E dizendo isto, num breve instante, destelhou-se o telhado da casa e ficou a chover dentro dela como na rua. O Soldado, vendo-se naquele aperto, não teve outro remédio senão meter-se a um canto da chaminé e, tomado de audácia para com o dono da casa, que até ao diabo se obriga o uso de lisonjas, disse-lhe: Senhor Barrabás, ou qualquer príncipe infernal, ou quem Vossa Diabrura seja, não é política de sujeitos grandes usarem tais rigores com os humildes. Perdoe-me, Vossa Diabrura, por ter violado a paz desta casa com a minha intrusão. Considerando que o medo e o frio faz unir o homem com o seu inimigo, e, como o frio desta noite era tão grande, obrigou-me a não ligar a preceitos.
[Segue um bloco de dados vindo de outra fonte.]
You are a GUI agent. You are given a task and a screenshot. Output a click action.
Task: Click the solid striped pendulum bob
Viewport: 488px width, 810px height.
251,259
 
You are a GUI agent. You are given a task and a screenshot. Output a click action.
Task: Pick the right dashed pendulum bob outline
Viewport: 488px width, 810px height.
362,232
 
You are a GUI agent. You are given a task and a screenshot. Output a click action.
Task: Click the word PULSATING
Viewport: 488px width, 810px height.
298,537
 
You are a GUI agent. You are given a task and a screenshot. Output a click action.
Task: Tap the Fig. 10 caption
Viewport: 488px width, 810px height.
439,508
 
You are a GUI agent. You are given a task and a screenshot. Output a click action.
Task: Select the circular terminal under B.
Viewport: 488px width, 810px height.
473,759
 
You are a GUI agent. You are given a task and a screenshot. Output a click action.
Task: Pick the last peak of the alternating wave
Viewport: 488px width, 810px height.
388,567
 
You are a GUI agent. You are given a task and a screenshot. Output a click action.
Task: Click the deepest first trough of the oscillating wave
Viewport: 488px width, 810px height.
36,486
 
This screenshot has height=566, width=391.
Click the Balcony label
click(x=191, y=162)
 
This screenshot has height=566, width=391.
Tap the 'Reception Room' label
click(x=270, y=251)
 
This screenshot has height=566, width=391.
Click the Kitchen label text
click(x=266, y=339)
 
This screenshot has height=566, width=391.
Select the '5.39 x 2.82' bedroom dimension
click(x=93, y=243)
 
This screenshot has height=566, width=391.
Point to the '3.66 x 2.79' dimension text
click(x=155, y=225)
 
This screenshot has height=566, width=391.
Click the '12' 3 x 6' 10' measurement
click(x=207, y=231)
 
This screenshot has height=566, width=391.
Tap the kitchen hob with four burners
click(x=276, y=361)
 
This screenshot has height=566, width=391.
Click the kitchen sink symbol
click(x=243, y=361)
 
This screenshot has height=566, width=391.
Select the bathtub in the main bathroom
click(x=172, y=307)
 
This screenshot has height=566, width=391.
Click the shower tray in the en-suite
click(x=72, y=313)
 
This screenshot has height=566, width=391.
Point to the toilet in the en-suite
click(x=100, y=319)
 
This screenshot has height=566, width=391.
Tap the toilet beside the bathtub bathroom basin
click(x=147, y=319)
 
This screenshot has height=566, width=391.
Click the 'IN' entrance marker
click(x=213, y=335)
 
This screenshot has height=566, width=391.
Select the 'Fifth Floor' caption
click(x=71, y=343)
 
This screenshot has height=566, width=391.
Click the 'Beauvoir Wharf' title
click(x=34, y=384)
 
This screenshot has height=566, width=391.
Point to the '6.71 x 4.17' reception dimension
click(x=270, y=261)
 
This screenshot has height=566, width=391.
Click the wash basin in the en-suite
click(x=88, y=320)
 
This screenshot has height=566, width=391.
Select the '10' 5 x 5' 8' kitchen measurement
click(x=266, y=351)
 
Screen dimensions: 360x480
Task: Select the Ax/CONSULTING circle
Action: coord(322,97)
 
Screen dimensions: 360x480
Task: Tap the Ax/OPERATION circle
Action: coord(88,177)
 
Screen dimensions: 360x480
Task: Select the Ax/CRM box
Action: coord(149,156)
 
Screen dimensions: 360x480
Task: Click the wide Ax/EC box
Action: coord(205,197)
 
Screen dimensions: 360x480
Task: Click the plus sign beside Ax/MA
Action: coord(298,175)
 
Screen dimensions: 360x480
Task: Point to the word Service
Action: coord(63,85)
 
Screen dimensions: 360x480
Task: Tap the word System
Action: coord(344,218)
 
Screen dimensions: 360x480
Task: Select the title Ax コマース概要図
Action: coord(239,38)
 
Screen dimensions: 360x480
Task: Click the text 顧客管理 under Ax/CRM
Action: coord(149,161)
Peço a Vossa Diabrura que volte a telhar a casa, para que eu me abrigue da chuva, que em rompendo a luz do dia sairei logo. Contente-se, por castigo do meu erro, com os sobressaltos e sustos que me tem dado, e se quer que conversemos um pouco, apareça, que ânimo tenho para isso, e, por mais feio que se me apresente, não usarei das palavras que sei para me livrar da sua Demonência, nem lhe direi Vade de Retro Satanás!, nem o notificarei com os exorcismos que tanto descompõem Vossa Diabrura». In António José Silva (1705-1739),As Obras do Diabinho da Mão Furada, 1861, A Primeira Novela Sobrenatural Portuguesa, Luso Livros, Nova forma de Ler, ISBN 978-989-817-496-3.